Updated to add: From Mike's comment, i=1238430338, which is 49D0F282 in hex. This is a valid floating-point number, equal to exactly 1711696.25. So I don't know what's going on, I'm afraid. The only thing I can suggest is that maybe the compiler is loading the invalid floating-point number directly from the mrSwap array into the floating-point register bank, without going through swapFloat. So the true value of swapFloat is simply not available to the debugger. To check this, try

int j = *(int*)(mrSwap+30-1);

and tell us what you see.

Updated again to add: Another possibility is a delayed floating-point trap. The floating-point co-processor (built into the CPU these days) generates a floating-point interrupt because of some illegal operation, but the interrupt doesn't get noticed until the next floating-point operation is attempted. So this crash might be a result of the previous floating-point operation, which could be anywhere. Good luck with that...

OTHER TIPS

I'm just adding this answer to highlight the correct solution within TonyK's answer above - because we did a few loops, the answer has been edited, and because several salient points are within the comments, the actual answer may not be immediately apparent. All credit should go to TonyK for the solution.
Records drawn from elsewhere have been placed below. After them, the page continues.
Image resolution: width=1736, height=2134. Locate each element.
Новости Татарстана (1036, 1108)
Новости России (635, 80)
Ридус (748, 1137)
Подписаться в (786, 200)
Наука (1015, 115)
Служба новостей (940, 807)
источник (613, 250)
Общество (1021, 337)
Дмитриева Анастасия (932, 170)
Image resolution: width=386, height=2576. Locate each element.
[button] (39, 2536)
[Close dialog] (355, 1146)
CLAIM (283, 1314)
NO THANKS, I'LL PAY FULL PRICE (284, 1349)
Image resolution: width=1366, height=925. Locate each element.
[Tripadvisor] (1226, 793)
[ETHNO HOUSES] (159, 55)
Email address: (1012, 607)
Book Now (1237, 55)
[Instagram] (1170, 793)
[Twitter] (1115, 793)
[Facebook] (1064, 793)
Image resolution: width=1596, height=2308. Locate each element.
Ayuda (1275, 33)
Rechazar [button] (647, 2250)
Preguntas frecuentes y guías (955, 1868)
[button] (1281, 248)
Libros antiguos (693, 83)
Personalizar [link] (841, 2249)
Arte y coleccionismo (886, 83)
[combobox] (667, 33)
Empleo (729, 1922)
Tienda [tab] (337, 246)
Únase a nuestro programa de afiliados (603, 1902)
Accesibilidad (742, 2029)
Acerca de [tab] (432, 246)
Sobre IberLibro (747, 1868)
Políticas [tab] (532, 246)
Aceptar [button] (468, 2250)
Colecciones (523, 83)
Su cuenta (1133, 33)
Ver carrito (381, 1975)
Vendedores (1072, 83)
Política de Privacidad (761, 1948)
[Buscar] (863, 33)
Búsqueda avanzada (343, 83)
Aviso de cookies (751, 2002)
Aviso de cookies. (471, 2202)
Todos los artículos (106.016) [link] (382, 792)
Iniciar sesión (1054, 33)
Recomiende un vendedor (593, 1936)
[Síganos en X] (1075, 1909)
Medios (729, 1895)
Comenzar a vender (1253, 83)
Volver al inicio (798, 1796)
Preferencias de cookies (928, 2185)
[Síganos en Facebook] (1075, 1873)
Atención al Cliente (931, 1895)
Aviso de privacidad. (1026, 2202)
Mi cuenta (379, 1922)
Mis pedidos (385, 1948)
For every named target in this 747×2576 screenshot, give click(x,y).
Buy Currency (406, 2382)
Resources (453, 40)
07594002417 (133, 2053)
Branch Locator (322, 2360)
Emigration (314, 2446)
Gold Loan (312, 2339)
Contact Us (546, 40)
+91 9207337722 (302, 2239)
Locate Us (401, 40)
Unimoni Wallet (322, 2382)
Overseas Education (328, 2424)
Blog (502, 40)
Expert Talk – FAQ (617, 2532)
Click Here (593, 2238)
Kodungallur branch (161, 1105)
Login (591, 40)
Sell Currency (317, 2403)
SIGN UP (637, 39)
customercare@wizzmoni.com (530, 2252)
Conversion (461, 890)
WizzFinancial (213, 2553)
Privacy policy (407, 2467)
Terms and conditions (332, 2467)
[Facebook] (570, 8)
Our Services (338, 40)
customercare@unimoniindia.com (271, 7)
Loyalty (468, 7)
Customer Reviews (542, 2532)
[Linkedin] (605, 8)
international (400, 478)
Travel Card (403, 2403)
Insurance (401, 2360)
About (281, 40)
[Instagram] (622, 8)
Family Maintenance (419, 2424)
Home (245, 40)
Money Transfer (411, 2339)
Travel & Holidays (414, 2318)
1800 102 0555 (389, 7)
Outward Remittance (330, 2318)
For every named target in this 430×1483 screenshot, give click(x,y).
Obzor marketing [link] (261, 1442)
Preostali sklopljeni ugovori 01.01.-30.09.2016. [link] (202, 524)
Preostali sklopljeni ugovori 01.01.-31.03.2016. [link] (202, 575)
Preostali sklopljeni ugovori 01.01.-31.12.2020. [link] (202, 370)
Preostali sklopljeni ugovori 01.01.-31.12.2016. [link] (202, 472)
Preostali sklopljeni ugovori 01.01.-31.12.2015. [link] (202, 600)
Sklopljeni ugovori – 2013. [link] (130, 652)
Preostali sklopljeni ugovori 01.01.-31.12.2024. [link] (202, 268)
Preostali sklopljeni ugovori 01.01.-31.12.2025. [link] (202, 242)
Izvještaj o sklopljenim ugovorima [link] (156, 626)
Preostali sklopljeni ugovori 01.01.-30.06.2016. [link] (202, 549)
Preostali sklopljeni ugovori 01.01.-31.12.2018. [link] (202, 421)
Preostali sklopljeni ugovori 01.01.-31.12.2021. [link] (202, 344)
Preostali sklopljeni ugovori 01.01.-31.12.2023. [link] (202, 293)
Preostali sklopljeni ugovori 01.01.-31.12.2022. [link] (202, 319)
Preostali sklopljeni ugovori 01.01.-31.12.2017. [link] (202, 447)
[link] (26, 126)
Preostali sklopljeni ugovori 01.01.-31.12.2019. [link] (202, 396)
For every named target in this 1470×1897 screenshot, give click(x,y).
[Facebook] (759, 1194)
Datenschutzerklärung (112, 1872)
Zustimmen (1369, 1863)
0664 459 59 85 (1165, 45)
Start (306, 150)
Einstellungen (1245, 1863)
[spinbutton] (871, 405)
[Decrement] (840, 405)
"Another possibility is a delayed floating-point trap. The floating-point co-processor (built into the CPU these days) generates a floating-point interrupt because of some illegal operation, but the interrupt doesn't get noticed until the next floating-point operation is attempted. So this crash might be a result of the previous floating-point operation, which could be anywhere." - TonyK

This was indeed the problem: in my comparison using IsSame, the other value was NaN (this is a valid value in this context), and although it happily subtracted it from swap_float, it put a flag in saying to report the next operation as an error. I have to say that I was completely unaware that that was possible - I thought that if it worked, it worked.